Fizemos a trilha da Sumaúma: 7 km de caminhada pela Floresta Nacional Tapajós (Flona) para ver essa árvore gigante. Dentre as inúmeras espécies vistas, algumas madeiras mais conhecidas da indústria moveleira destacaram-se: Cedro, Jatobá e a própria Sumaúma. Elas impõem-se pelo tamanho e, a julgar pelo impacto que a queda de uma delas provocaria ao redor, é possível imaginar porque muitas madeiras amazônicas têm seu uso proibido. No meio da trilha, vimos uma casa de palha abandonada, é chamada de casa de seringueiro: eles passavam a noite ali quando iam colher látex, tarefa que deve ser feita nas primeiras horas do dia.

Vimos um objeto que ouvimos falar diversas vezes, chamado paneiro. Ele parece uma mochila e é feito da folha de uma palmeira. É usado pelos trabalhadores da floresta para transportar o que foi colhido ou para as mães carregarem seus bebês. Descobrimos outro objeto similar a ele, o jamaxim, feito com cipó e com uma abertura maior. Além deles, descobrimos a pera, que também tem função de transporte de pequenas cargas, só que com o formato de uma pasta ou bolsa-carteira.

Ao cair da tarde, pegamos um barco para Alter do Chão, trajeto que durou 3 horas, finalizado por um por do sol incrível. Chegamos numa cidade completamente alagada, a água já cobre a rua e a calçada da orla. Amanhã continuaremos o diário com mais impressões sobre o balneário.

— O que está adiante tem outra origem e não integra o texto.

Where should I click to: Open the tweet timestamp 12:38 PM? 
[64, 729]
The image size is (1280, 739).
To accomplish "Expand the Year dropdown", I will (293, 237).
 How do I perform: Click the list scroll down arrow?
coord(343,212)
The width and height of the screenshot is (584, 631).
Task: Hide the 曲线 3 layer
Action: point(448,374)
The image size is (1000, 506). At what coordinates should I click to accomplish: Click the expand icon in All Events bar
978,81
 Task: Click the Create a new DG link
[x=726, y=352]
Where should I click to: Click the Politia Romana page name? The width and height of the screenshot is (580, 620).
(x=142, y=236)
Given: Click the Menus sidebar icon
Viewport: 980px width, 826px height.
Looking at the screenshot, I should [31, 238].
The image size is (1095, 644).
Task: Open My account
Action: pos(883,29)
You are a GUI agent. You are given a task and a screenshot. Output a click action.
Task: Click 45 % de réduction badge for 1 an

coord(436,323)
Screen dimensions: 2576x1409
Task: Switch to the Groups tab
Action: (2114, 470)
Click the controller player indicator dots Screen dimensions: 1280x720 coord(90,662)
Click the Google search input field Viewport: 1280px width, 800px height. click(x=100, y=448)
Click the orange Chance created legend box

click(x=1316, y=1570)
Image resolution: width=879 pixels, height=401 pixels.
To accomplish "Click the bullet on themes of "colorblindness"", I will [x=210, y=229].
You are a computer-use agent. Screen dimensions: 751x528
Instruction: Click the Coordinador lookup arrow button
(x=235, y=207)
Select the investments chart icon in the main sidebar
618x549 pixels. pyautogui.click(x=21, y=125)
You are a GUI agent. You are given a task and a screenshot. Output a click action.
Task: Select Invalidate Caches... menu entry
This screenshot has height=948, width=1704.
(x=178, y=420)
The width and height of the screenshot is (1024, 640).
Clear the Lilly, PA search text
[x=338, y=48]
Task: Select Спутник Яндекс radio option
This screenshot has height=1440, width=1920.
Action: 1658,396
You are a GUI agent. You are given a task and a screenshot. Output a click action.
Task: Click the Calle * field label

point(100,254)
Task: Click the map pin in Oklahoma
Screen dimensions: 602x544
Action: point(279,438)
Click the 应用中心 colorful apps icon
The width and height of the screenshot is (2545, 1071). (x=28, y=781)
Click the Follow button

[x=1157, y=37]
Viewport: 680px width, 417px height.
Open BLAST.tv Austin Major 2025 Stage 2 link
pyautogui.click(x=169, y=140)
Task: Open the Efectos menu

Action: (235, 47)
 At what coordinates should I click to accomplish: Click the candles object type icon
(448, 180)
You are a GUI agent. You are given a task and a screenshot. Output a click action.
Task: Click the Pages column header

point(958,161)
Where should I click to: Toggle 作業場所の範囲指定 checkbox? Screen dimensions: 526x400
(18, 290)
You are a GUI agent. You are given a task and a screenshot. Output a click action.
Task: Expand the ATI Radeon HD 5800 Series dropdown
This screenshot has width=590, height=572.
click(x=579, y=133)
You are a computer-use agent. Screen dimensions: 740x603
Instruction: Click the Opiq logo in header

Fotos a seguir: a Sumaúma na mata primária, casa de seringueiro, o paneiro e Alter do Chão alagada ao por do sol.

 

We walked the Sumaúma track: 7 km Inside Tapajós national forest (flona) to see this giant tree. Among the many species we saw, the most special were some that are very well known by the furniture industry, such as Cedro, jatobá and the sumaúma itself. Their size is impressive, and if we consider the impact that the extraction of one of them can cause in its surroundings, we can understand why many amazonian woods are not allowed to be used anymore. In the middle of the track we saw an abandoned house, it is called “casa do seringueiro”: the látex extractors used to sleep there before work, since the rubber must be collected in the first hours of the day.

We saw an object that we heard about many times, the so called paneiro. It looks like a bag made out of a palm leaf. It is used by the forest workers to carry what they catch or by the mothers to carry their babies. We discovered another object similar to it called jamanxim, but its made out of a vine and has a bigger open area. Besides those, we also discovered the pera, an object that also has the function of transportation of small weights, but looks more like a purse.

In the late afternoon we made a 3 hour boat trip from jamaraquá to Alter do Chão, Arriving during a beautiful sunset. At the moment the city is very much flooded, the water invaded the car and the walk paths. Tomorrow we will tell more about this “beach” city of the Amazon.

Pictures above: the Sumaúma in the primary forest, the house of the latex extractors, the paneiro and  Alter do Chão flooded at the sunset.